-- WHAT YOU NEED TO DO --
Without copying any picture, transcribe exactly the lines of the data below from the one containing "Task: Reload the page with the refresh icon" through the one containing "This screenshot has height=411, width=858.".
Segment Start: GIVEN ENTRIES
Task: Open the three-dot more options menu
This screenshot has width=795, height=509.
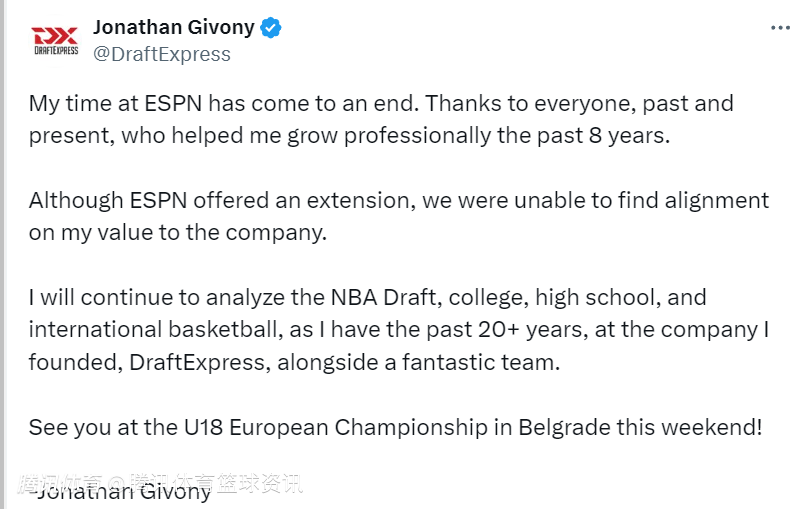Action: tap(780, 28)
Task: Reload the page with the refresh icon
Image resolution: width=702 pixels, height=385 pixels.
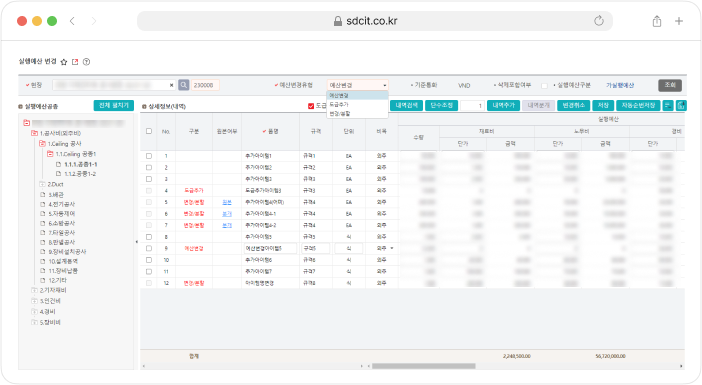Action: (599, 21)
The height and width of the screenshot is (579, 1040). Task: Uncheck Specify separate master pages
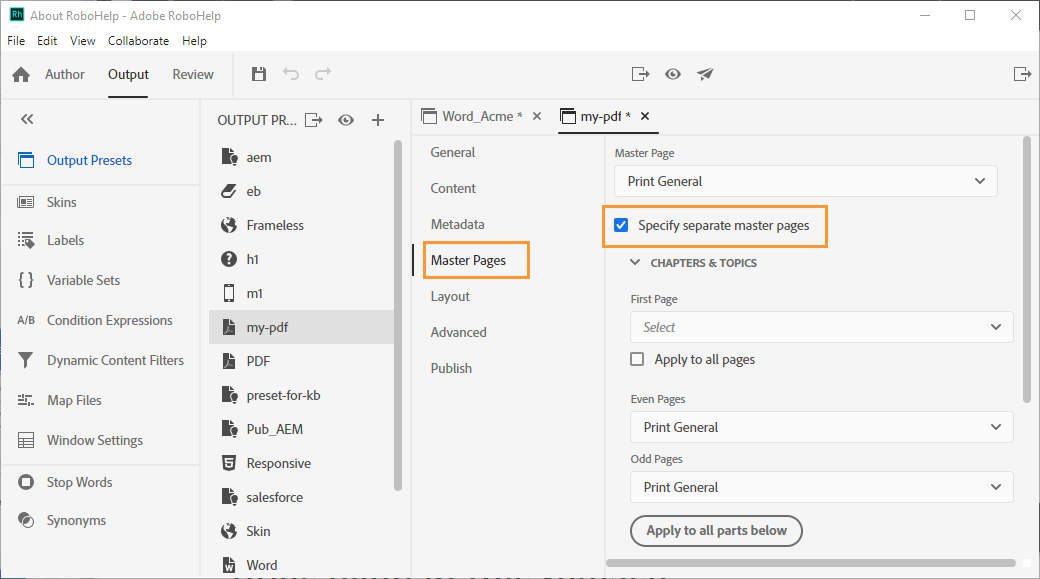tap(621, 225)
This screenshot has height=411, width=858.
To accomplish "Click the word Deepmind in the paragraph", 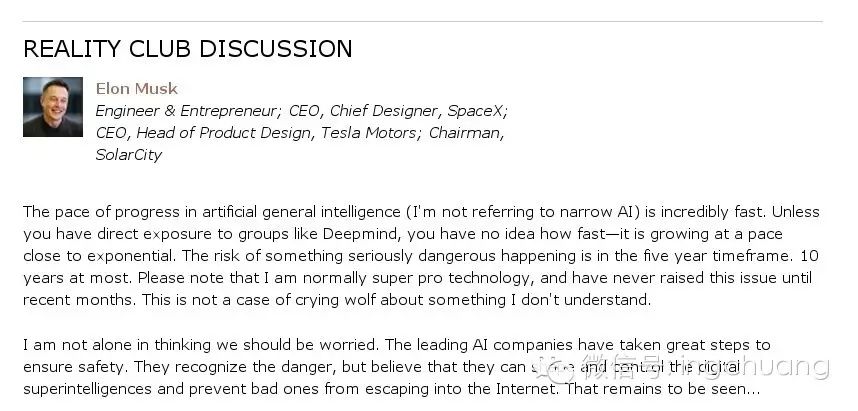I will click(357, 234).
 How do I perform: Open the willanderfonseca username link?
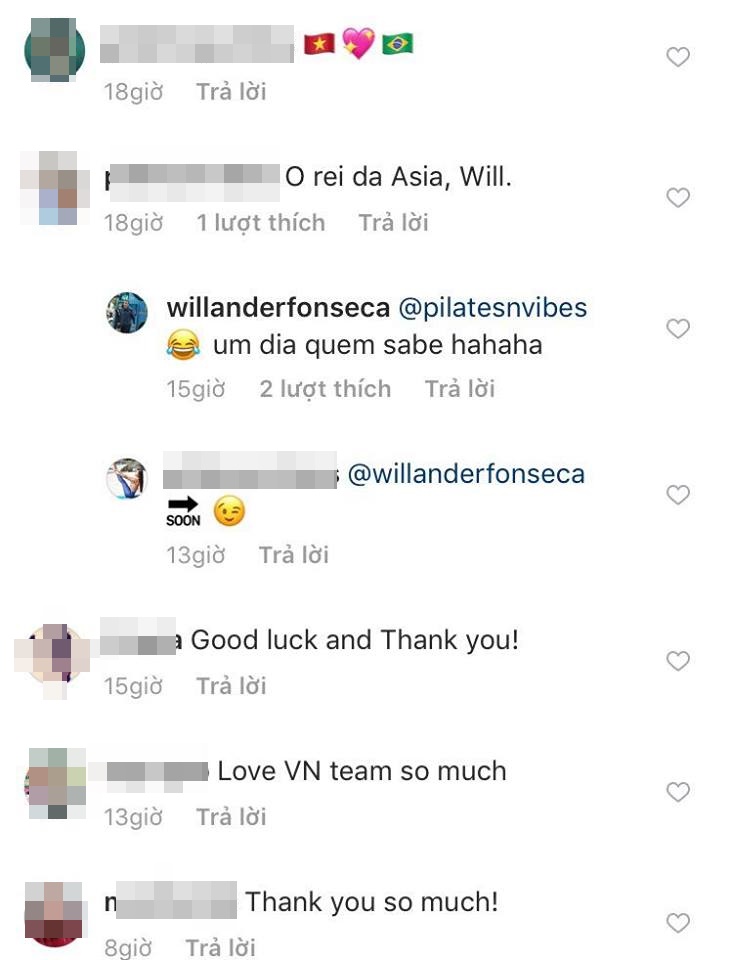[x=278, y=307]
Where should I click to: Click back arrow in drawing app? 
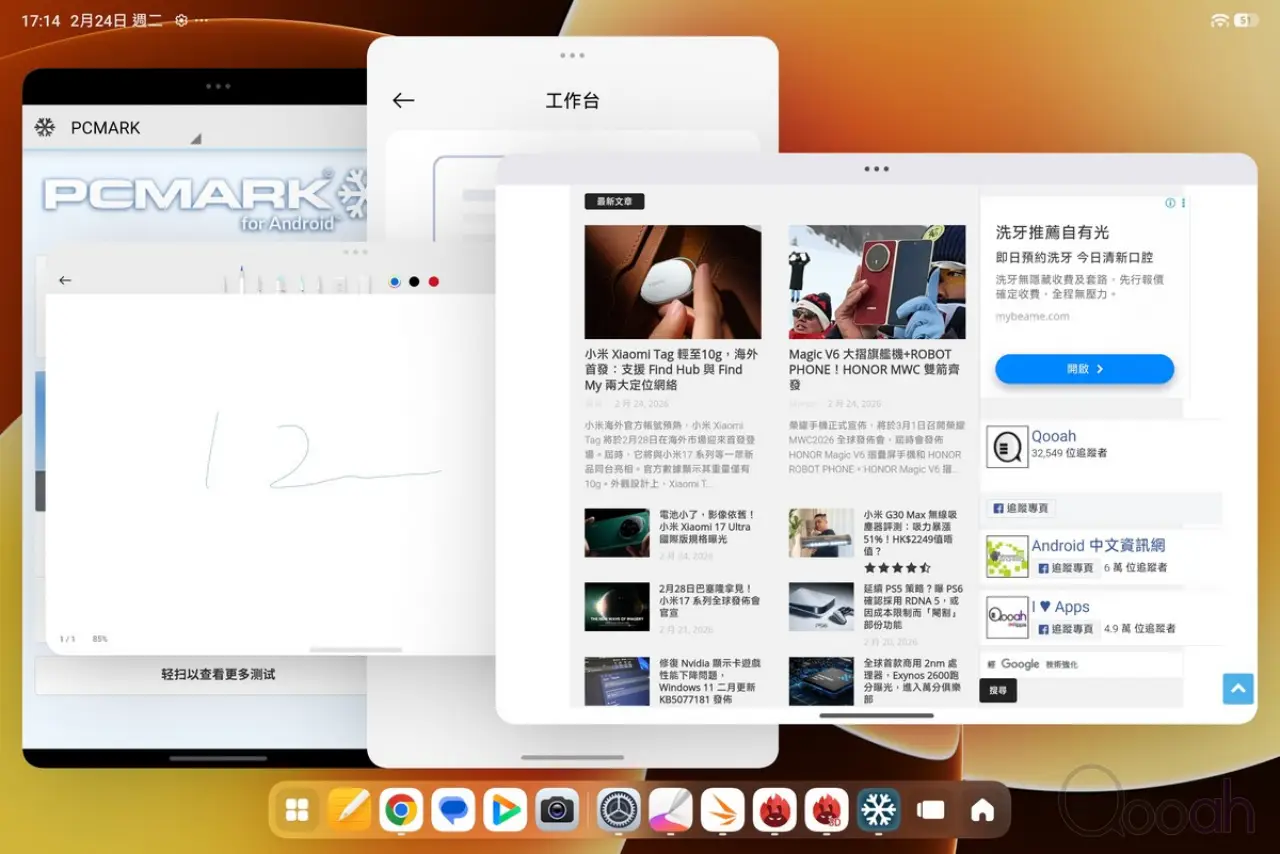point(65,281)
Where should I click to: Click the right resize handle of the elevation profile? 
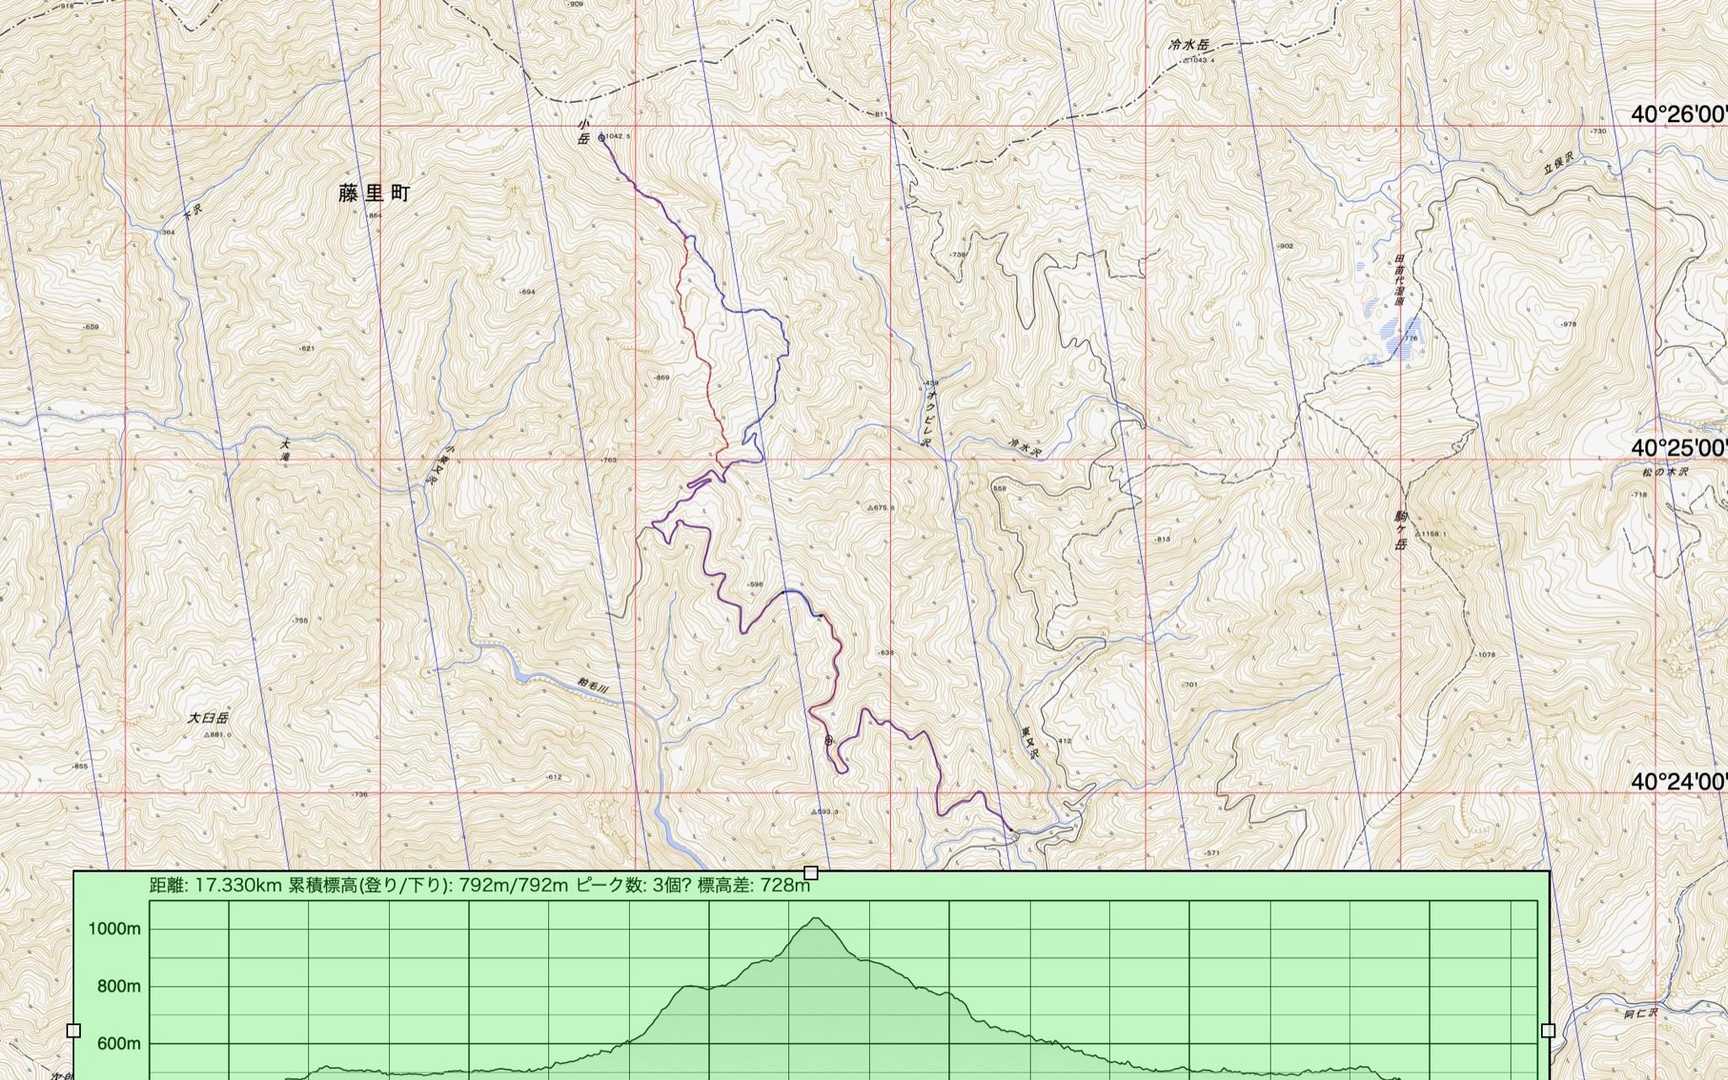tap(1548, 1030)
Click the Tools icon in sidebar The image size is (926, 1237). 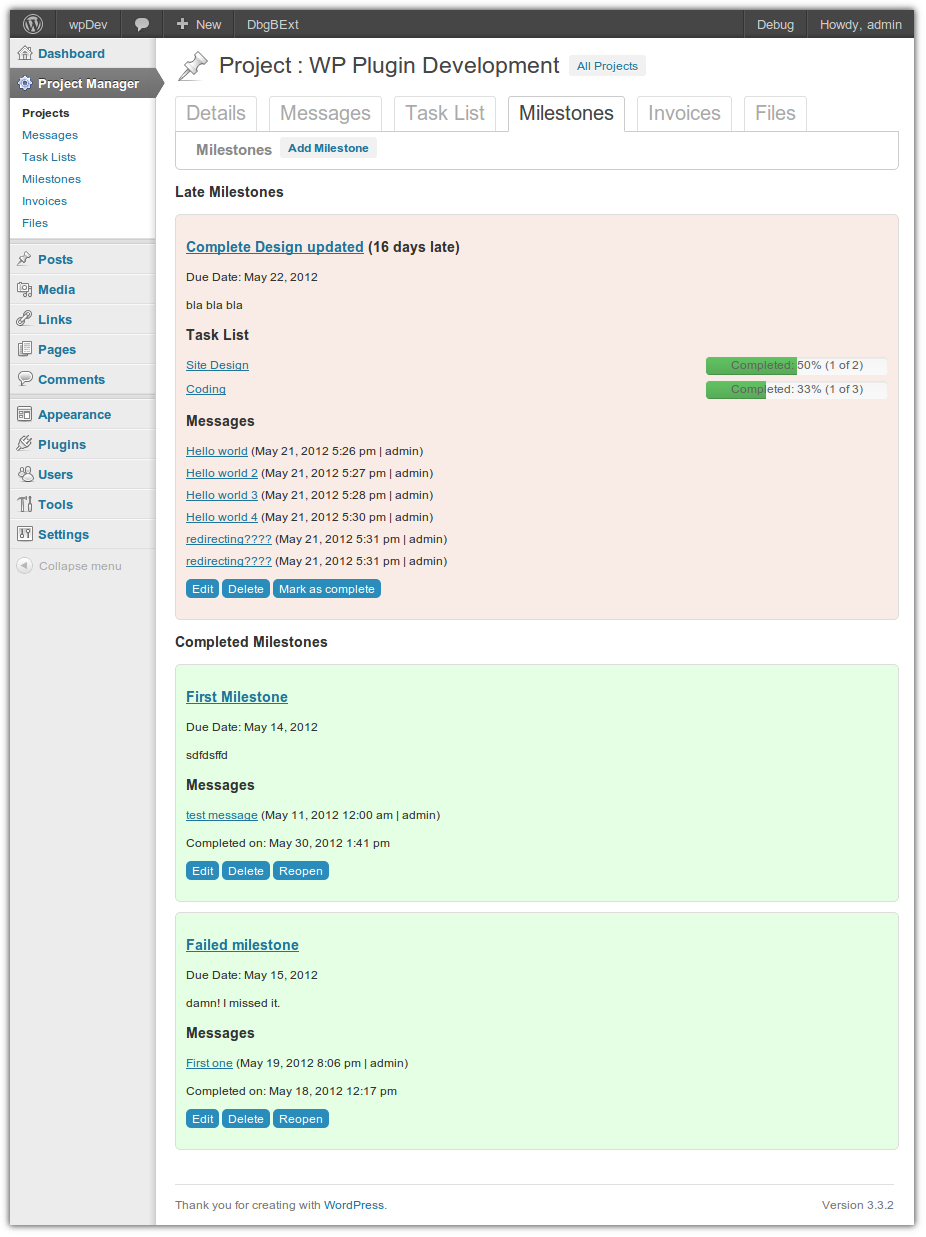coord(25,504)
Segment End: GIVEN ENTRIES
-- REPLY TO THE TASK --
Task: Reload the page with the refresh icon
Image resolution: width=702 pixels, height=385 pixels.
Action: (599, 21)
The height and width of the screenshot is (579, 1040). Task: Uncheck Specify separate master pages
tap(621, 225)
This screenshot has height=411, width=858.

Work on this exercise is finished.